Public Cloud Production Server Requirements
Overview
When operating QueryPie servers on Public Cloud such as AWS, GCP, Azure, we recommend applying the following configuration.
- Apply High Availability configuration
- Apply Application Load Balancer and Network Load Balancer for high availability and load distribution suitable configuration.
- Place 2 or more VM Instances as Upstream servers of Load Balancer. If the required processing capacity is high, apply Scale-Out configuration by increasing the number of VM Instances.
- Apply Managed Service MySQL and Redis instead of VM for QueryPie MySQL and Redis.
- For AWS, we recommend using Aurora RDS for MySQL, Aurora RDS for MariaDB, and ElastiCache.

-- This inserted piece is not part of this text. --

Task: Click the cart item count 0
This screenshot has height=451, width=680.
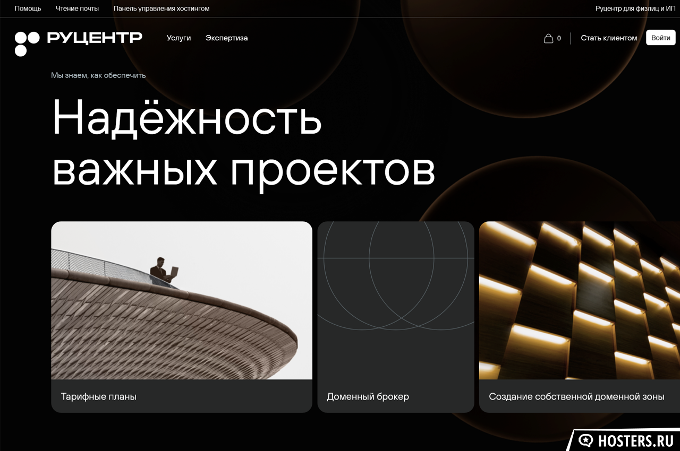Action: coord(559,38)
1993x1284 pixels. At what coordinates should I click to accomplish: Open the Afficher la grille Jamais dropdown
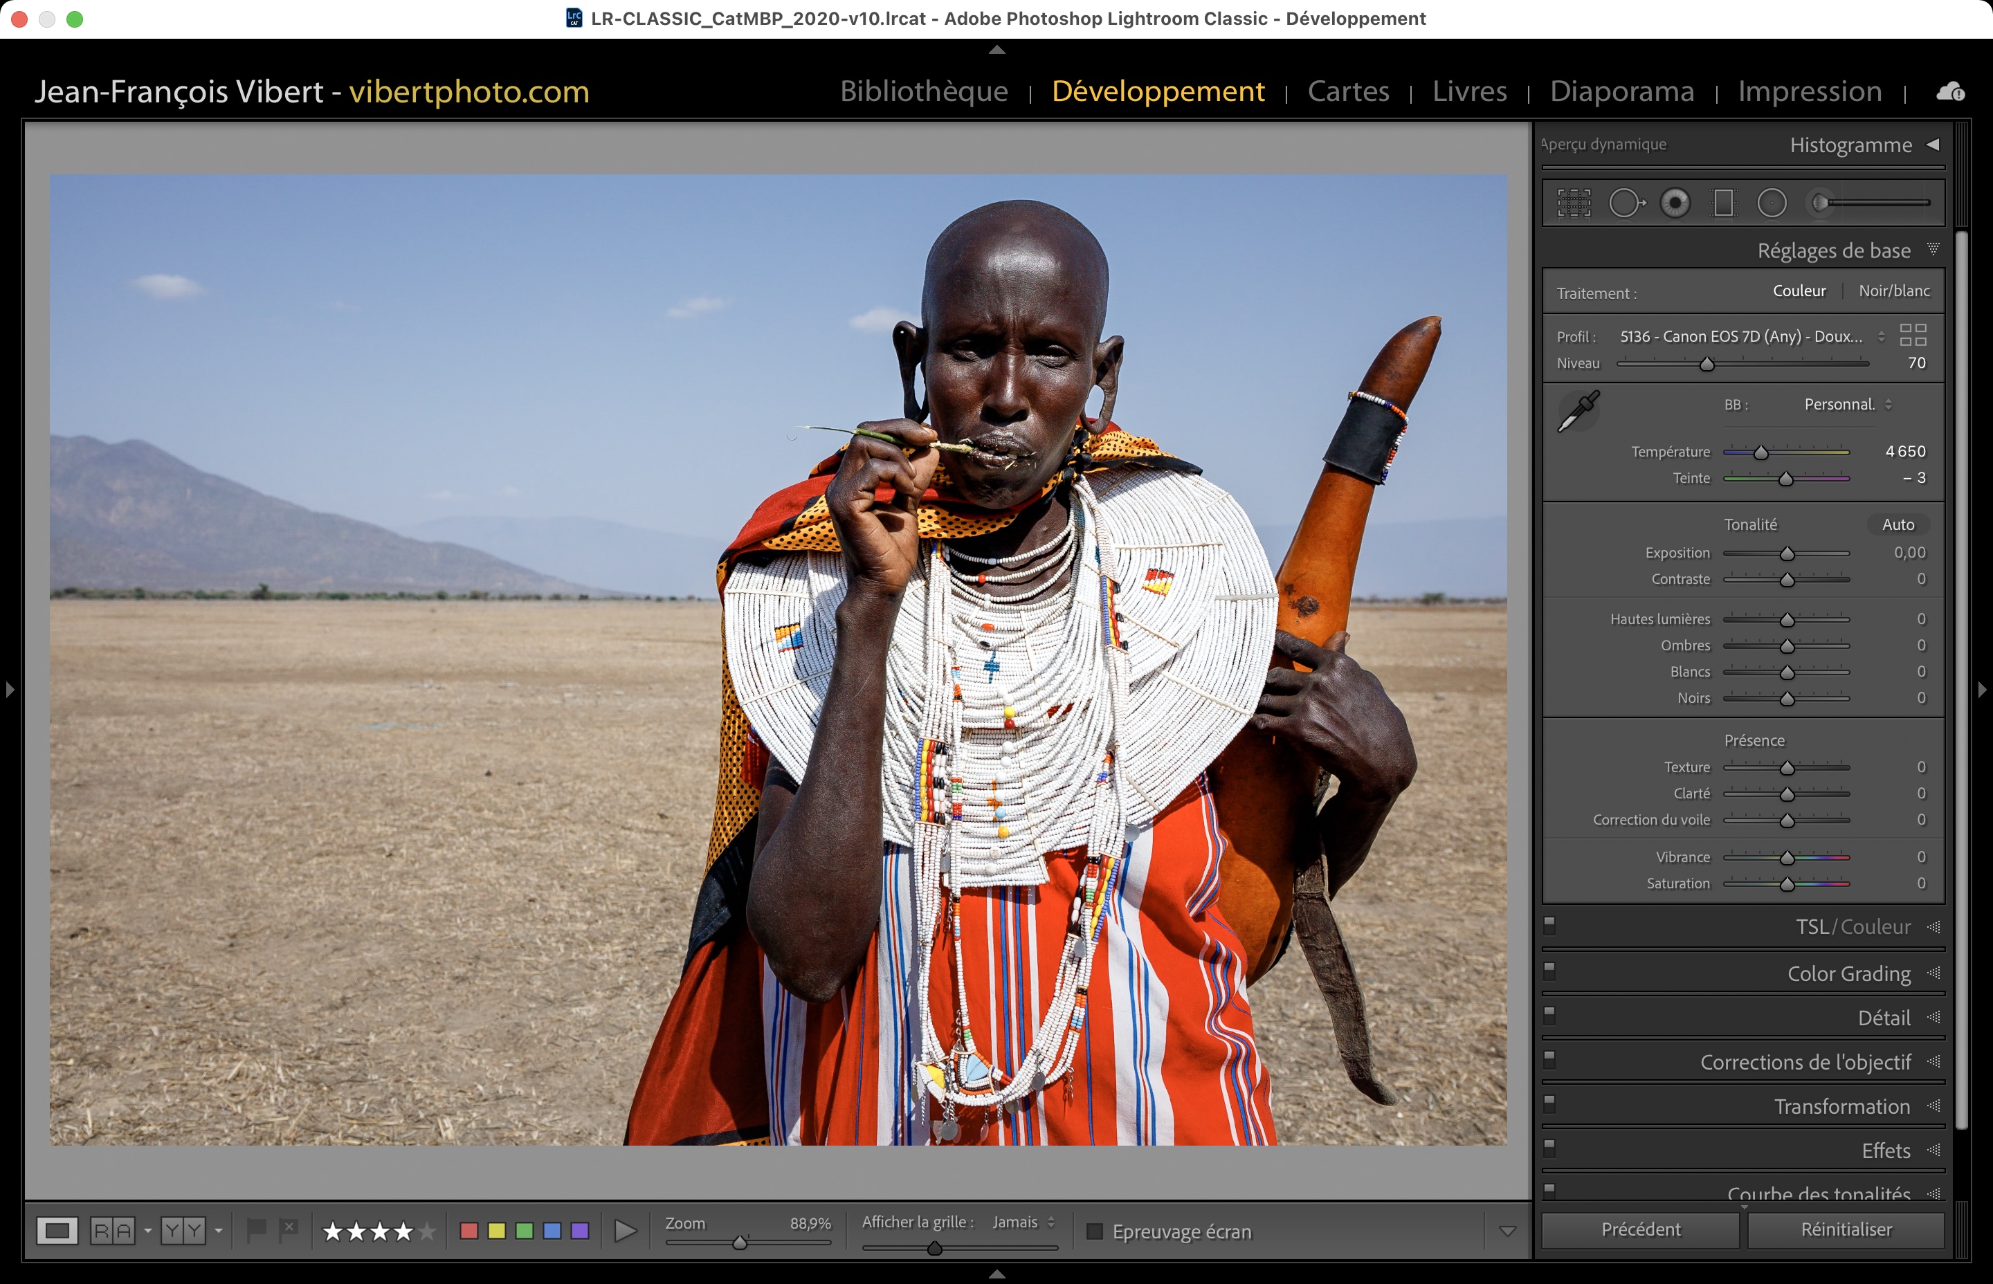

- VM OS supports most Linux distributions. However, you must be able to install and use docker daemon.
- For AWS, we recommend Amazon Linux.
- For GCP, we recommend Ubuntu 24.04 LTS (or the latest LTS version after that).
QueryPie Container VM Model
Basic specifications: CPU 4 vCPUs AMD64 Architecture, Memory 15 GiB or more, Disk 100 GiB, CPU AMD
- We recommend creating two or more VMs with basic specifications and applying Scale-Out configuration.
- AWS EC2 Instance Type: m6i.xlarge, m7i.xlarge
- GCP Compute Engine Machine Type: c4-standard-4, n4-standard-4 (or AMD64 architecture -standard-4 models)
- Disk IO performance: Apply general-purpose Disk Volume. For AWS, apply EBS General Purpose SSD (gp3).
Recommended specifications for high throughput: CPU 8 vCPUs AMD64 Architecture, Memory 30 GiB or more, Disk 100 GiB
- We recommend creating two or more VMs with recommended specifications and applying Scale-Out configuration.
- AWS EC2: m6i.2xlarge, m7i.2xlarge
- GCP Compute Engine: c4-standard-8, n4-standard-8 (or AMD64 architecture -standard-8 models)
- Disk IO performance: Apply Volume with high IOPS. Apply AWS EBS Provisioned IOPS SSD (io1) or Volume with higher performance.
QueryPie MySQL
Basic specifications: CPU 2 vCPUs, Memory 16 GiB or more, Disk 100 GiB or more
- We recommend using Managed Service MySQL or MariaDB.
- AWS Aurora: db.r7g.large, db.r6g.large
- Disk IO performance: Apply general-purpose Disk Volume. For AWS, apply EBS General Purpose SSD (gp3).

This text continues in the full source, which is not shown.